- Born: March 5. 1951 Philadelphia, Pa. USA
- Education: Univ. of Pennsylvania (BA) Princeton University (PhD )
- Known for: Research in Functions of several complex variables, D'Angelo Type, Rational Sphere Maps
- Awards: Fellow of the American Mathematical Society (2014) Stefan Bergman Prize (1999)
- Scientific career
- Fields: Functions of several complex variables
- Workplaces: Massachusetts Institute of Technology University of Illinois, Champaign-Urbana
- Doctoral advisor: Joseph J. Kohn

= John D'Angelo =

American mathematician

John D'Angelo is an American mathematician. He is currently Professor Emeritus in the Department of Mathematics at the University of Illinois at Champaign-Urbana.

== Education ==
D'Angelo received his PhD from Princeton University in 1976, under the direction of J.J. Kohn. He was then a C.L.E. Moore Instructor at MIT from 1976 to 1978, becoming an Assistant Professor at University of Illinois in 1978, and was promoted to Full Professor in 1987. He became an emeritus professor in 2018.

== Awards and honors ==
D'Angelo was the recipient of the Stefan Bergman Prize in 1999 for "remarkable geometric insight that has led him to make several spectacular contributions to complex analysis". In 2014 he became a fellow of the American Mathematical Society: "For contributions to several complex variables and Cauchy-Riemann geometry, and for his inspiration of students".

== Research ==
D'Angelo's early work involved the study of order of contact between analytic subvarieties and boundaries of weakly pseudoconvex domains, which resulted in the definition and analysis of what are now known as points of D'Angelo finite type. The D'Angelo type provides a quantitative measure of the order contact between the boundary of the domain and analytic subvarieties. D'Angelo's work uses analysis and commutative algebra. A domain all of whose boundary points have finite D'Angelo type has analytic properties, with respect to holomorphic functions, that are quite similar to strictly pseudoconvex domains. David Catlin was able to prove regularity estimates for the $\bar{\partial}$-Neumann problem, the Bergman projection, and related operators for domains all of whose boundary points satisfy a condition closely related to finite D'Angelo type.

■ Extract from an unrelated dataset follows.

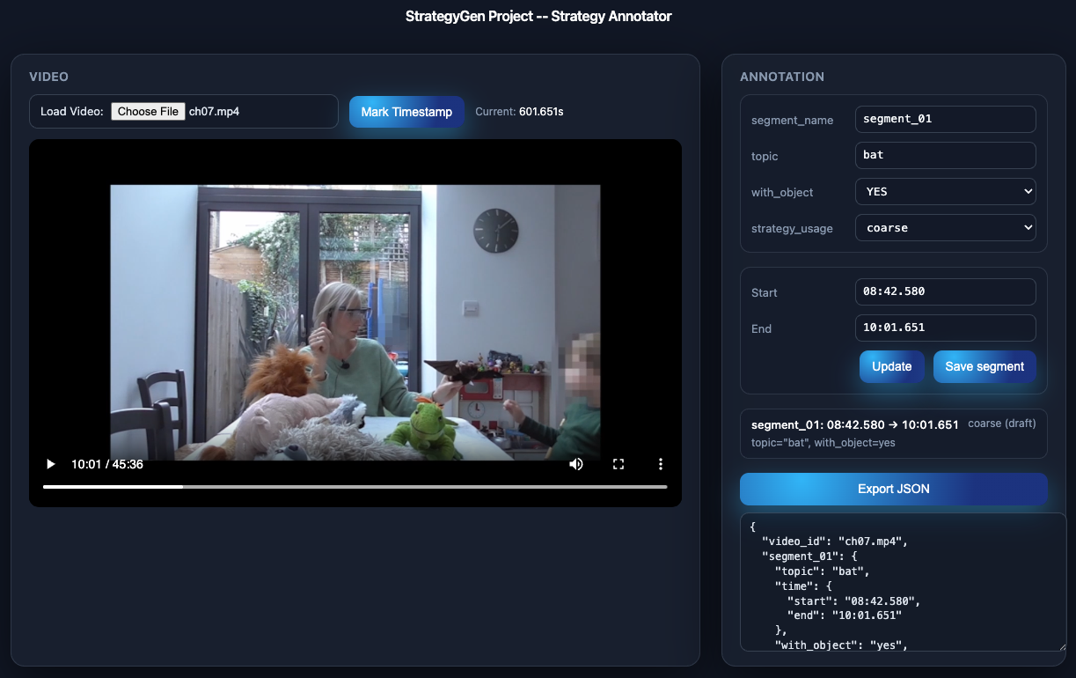Screen dimensions: 1076x678
Task: Select the End time field
Action: click(945, 328)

Since 1990 D'Angelo's work has been focused on problems connected to the existence of proper holomorphic mappings between balls of different dimensions. That work led him to a study of complex variables analogues of Hilbert’s 17th problem and to various combinatorial and algebraic properties of Rational Sphere Maps.

== Books ==
- Several Complex Variables and the Geometry of Real Hypersurfaces. CRC Press, 1992.
- Mathematical Thinking: Problem Solving and Proofs. Prentice-Hall, 2000. (joint with Douglas B. West)
- Inequalities from Complex Analysis. Mathematics Assoc. of America, 2002.
- An Introduction to Complex Analysis and Geometry. American Math. Society, 2010.
- Hermitian Analysis: From Fourier series to Cauchy-Riemann Geometry. Springer, 2013.
- Linear and Complex Analysis for Applications. CRC Press, 2017.
- Rational Sphere Maps. Springer-Birkhauser, 2021.